May 8, 2021, was a day that had been two years in the making for the BYU men’s volleyball team. It began with opportunity but ended in disappointment as the Cougars came away just shy of another national title.
Their quest to rectify a near flawless 2020 season, a season stripped from them by COVID-19, had fallen one victory shy of an NCAA championship in an eerily familiar fashion — a loss to Hawaii — the same Hawaii team that handed the Cougars their first and only loss of the 2020 virus-halted season. The disappointing NCAA final marked the Cougars’ third second-place finish in the last six years.
After nearly seven months, the start of 2022 offered new beginnings for BYU as it ushered in a new season with a slew of fresh faces. The Cougars opened the year on the road with two matches against Penn State.
But again, things did not go as planned.
BYU’s January journey to Pennsylvania was rocky at best, as COVID-19 kept four Cougars from making the trip that saw BYU fall to the Nittany Lions in two straight sweeps. It marked just the second time the Cougars had been swept in two straight regular-season matches since head coach Shawn Olmstead took over the program in 2016.
Still, Olmstead’s squad has remained resilient in 2022 despite its difficult beginning. The seventh-year head coach feels his team has learned from its early defeats.
“There’s value in setbacks. There’s value in those losses if we are willing to process them appropriately. I think we’ve shown that we did, because we’ve been better since those losses.” — BYU coach Shawn Olmstead
“There’s value in setbacks,” Olmstead said. “There’s value in those losses if we are willing to process them appropriately. I think we’ve shown that we did, because we’ve been better since those losses.”
BYU faced another setback last week when All-American Davide Gardini went down with an ankle injury.
“That’s a bummer in and of itself,” Olmstead said. “But again, it’s an opportunity for someone else to grow and us to learn our roster a little more; learn about our depth and see how we can handle that. We’ll see if he’s able to come back.”
With or without Gardini, there are lots of opportunities for the Cougars to continue to grow. BYU’s 20-man roster has 15 underclassmen, giving Olmstead much less experience than he has been afforded over the last two years.
Even so, the Cougars’ coach is enthusiastic about his team’s youth.
“It’s not so much a negative, it’s actually a positive,” Olmstead said about the important experience his freshman-filled roster is gaining. “We’re looking at a lot of young guys that’re getting reps and so there are a lot of positives. But they’re going to go through growing moments and that’s what we’ve been seeing.
“So they’ll go through a little more ups and downs that veteran teams usually don’t go through, and we’re in the thick of that and experiencing that and enjoying the opportunity to get better and experience that together as a team.”
Through the first six matches of the season, BYU has been paced in multiple statistical categories by underclassmen.

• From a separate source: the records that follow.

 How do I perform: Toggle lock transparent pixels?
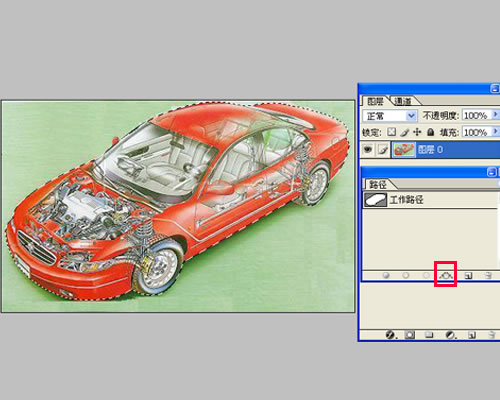pyautogui.click(x=392, y=132)
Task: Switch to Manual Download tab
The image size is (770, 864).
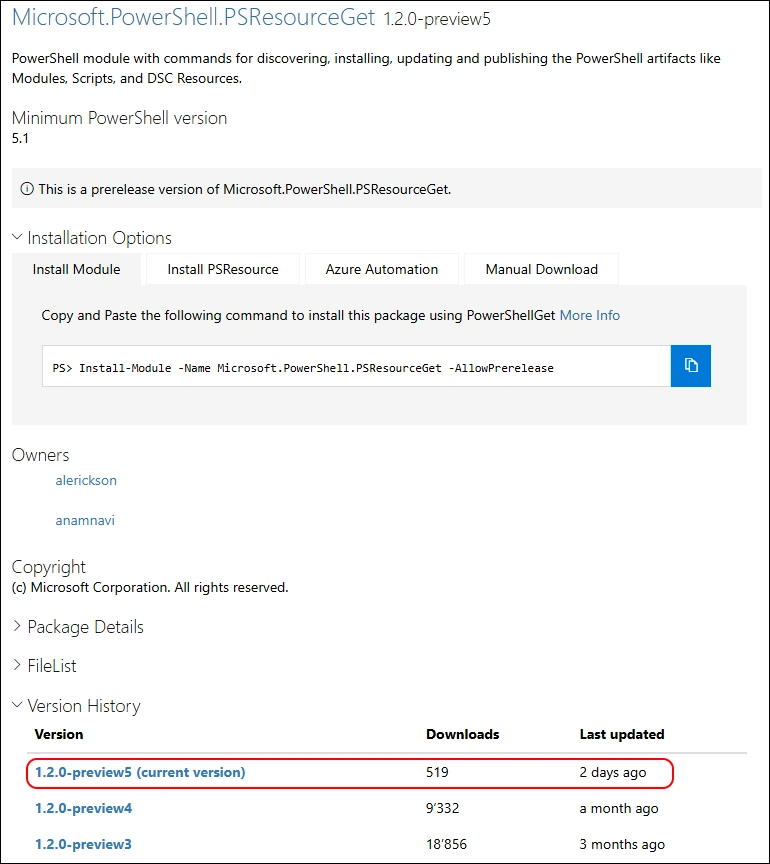Action: pyautogui.click(x=541, y=269)
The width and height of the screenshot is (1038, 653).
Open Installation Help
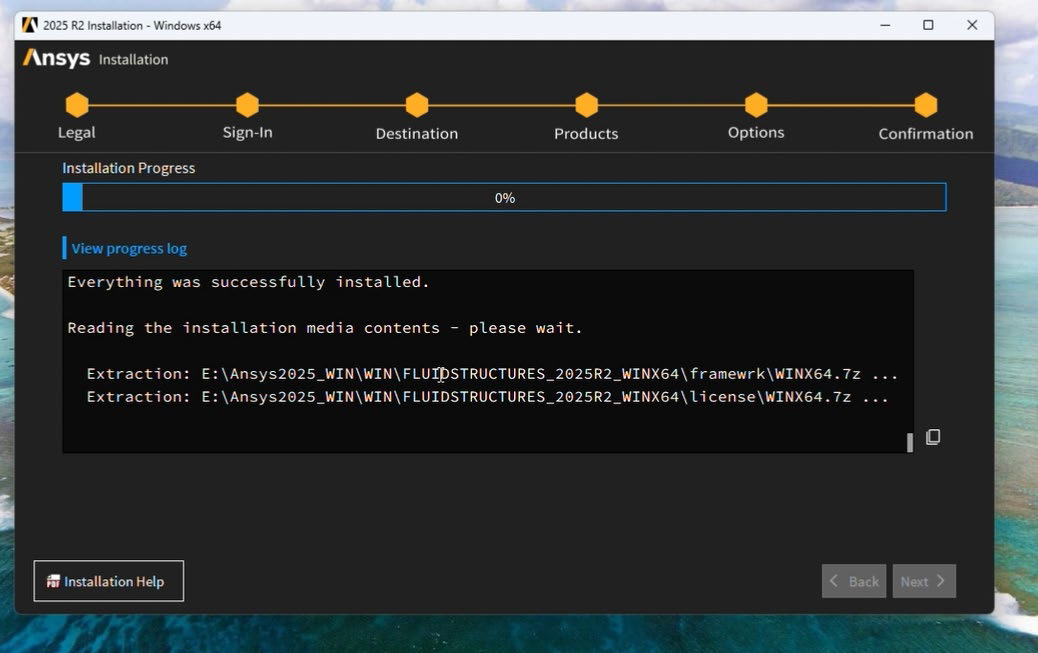point(108,581)
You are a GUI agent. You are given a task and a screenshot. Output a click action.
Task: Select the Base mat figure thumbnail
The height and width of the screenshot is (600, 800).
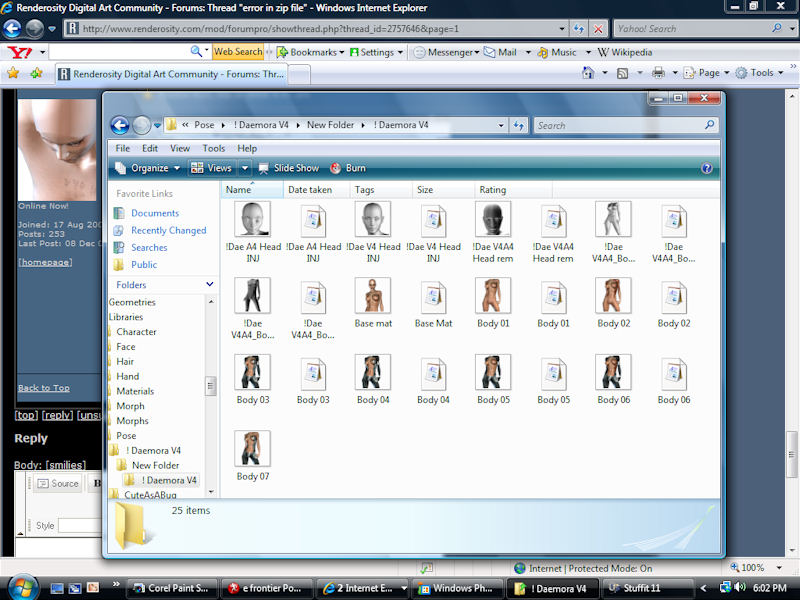coord(372,296)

Sophomore setter Zeo Meyer has tallied an impressive 132 assists, while freshman outside hitter Miks Ramanis leads the team with 59 kills. Not to be outdone, sophomore middle blocker Gavin Julien has spearheaded the Cougar defense with 24 blocks on the year.
At the moment, BYU is on an up — having won every match since those first two losses to Penn State. The Cougars, now riding a four-match win streak, have picked up a couple of victories each over UC Irvine and the University of Mount Olive.
“We had two guys that started the match against UC Irvine that were not even on the road trip with us in Penn State,” Olmstead said when asked about how quickly his team recovered from its first two losses. “It also was us finally being able to compete. Finally getting out of a practice arena where you sometimes get in the habit of feeling like, ‘We’re pretty good here, we’re pretty good there.’
“But then you see in competition, ‘Oh, maybe we’re not as good as we thought,” he continued. “We’ve got to be better in these things.’ Those are the improvements we did make to bounce back and be significantly more competitive.”
Another key to the Cougars’ win streak has been the always-advantageous Smith Fieldhouse. “We came back (from Penn State), and we’ve had some really nice matches here and got back on track,” Olmstead said. “We’ve been on a nice run. That does have to do with being at home.”
BYU will continue to have home-court advantage for its next four matches before hitting the road to finish up nonconference play. The Cougars hope to continue their upward trajectory in those contests before returning home for the start of MPSF play at the end of this month against Grand Canyon.